GIVEN INFORMATION
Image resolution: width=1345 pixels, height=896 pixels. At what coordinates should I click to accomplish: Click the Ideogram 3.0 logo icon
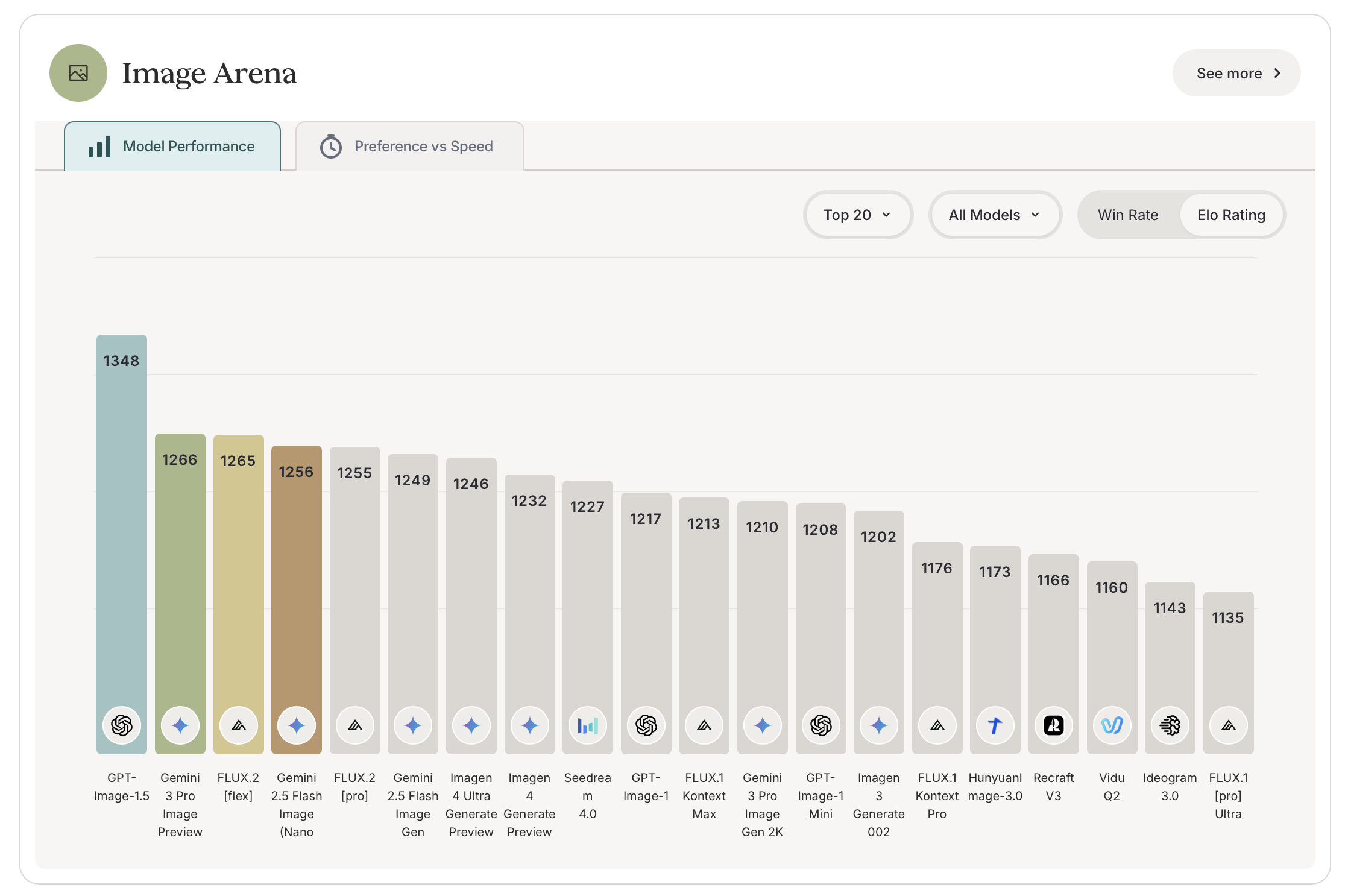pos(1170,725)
==
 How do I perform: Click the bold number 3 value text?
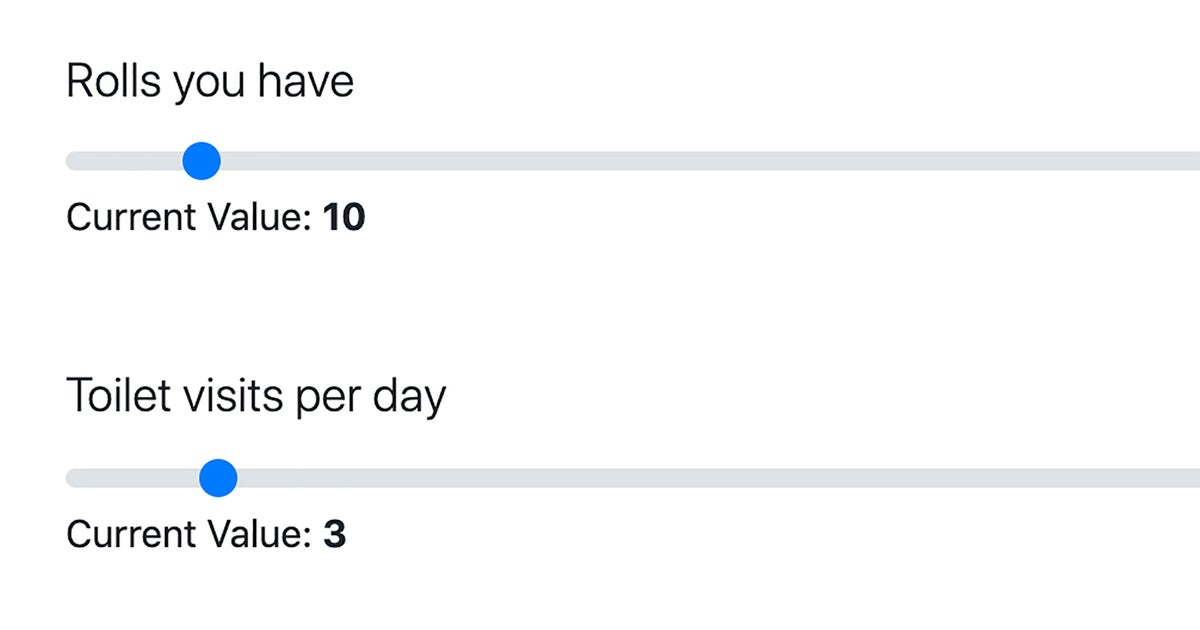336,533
...
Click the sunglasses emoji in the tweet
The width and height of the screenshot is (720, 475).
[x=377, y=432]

WRITTEN REQUEST
Reproduce the lines of the material starting at the line containing "Image resolution: width=1345" and ending at the line containing "pos(1170,725)", omitting the pictures.

RESPONSE TO THE TASK
Image resolution: width=1345 pixels, height=896 pixels. At what coordinates should I click to accomplish: Click the Ideogram 3.0 logo icon
pos(1170,725)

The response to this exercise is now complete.